_Document text_
··········

I recently attended a workplace wellness conference put on by a Chamber of Commerce.  The conference began with a Keynote by a Medical Director of a major health plan and then had a number of breakout sessions one could attend including:

  • Overcoming Barriers to Building a Wellness Program
  • The Business Case for a Healthy Workforce
  • The Future of Corporate Wellness
  • Best Practice for Corporate Wellness

Overall the Agenda looked very good and the speakers were key people at health plans, wellness vendors and large employers.

I was able to attend the morning keynote session and had to pick two of the breakouts, so I selected The Business Case for a Healthy Workforce and The Future of Corporate Wellness.

The keynote presentation was very well presented, entertaining and a good overview of wellness programs. Unfortunately while they discussed absenteeism and presenteeism as some of the broader values of wellness programs, they also used studies that had been walked back, claimed extremely high ROI’s  (truth be told they said it was in year 2 or 3), associated disease management and other chronic care savings with wellness program savings, made no mention of the RAND study showing a debatable ROI for wellness programs, nor did they mention the new article in the American Journal of Health Promotion entitled:

The Relationship Between Return on Investment and Quality of Study Methodology in Workplace Health Promotion Programs

This article looked at savings as related to study design and found that as the study design became more rigorous, the ROI or medical savings dropped to a net loss in the gold standard of Random Control Trial. To say the least I was a bit surprised.

··········

_Supplied material_

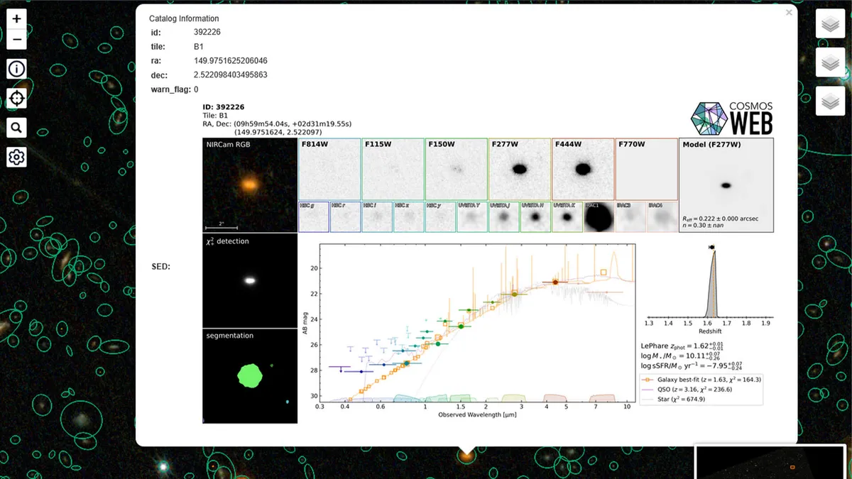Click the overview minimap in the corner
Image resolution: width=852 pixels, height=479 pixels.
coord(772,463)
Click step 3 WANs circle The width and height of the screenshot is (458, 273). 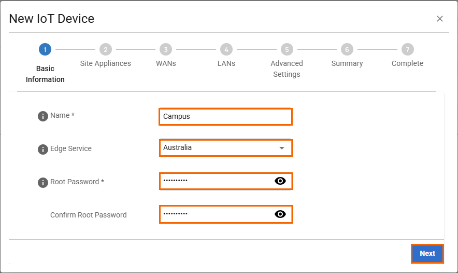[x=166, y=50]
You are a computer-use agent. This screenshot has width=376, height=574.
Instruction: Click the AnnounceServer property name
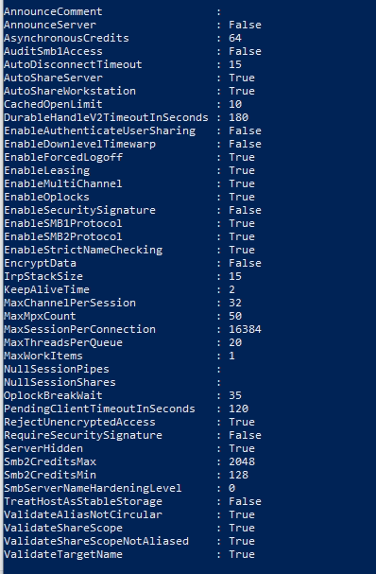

··········

_Task statement_
From the wellness conference text above, quote word for word the passage starting with "The Relationship Between" and going on through "a bit surprised.".

_Expected answer_
The Relationship Between Return on Investment and Quality of Study Methodology in Workplace Health Promotion Programs

This article looked at savings as related to study design and found that as the study design became more rigorous, the ROI or medical savings dropped to a net loss in the gold standard of Random Control Trial. To say the least I was a bit surprised.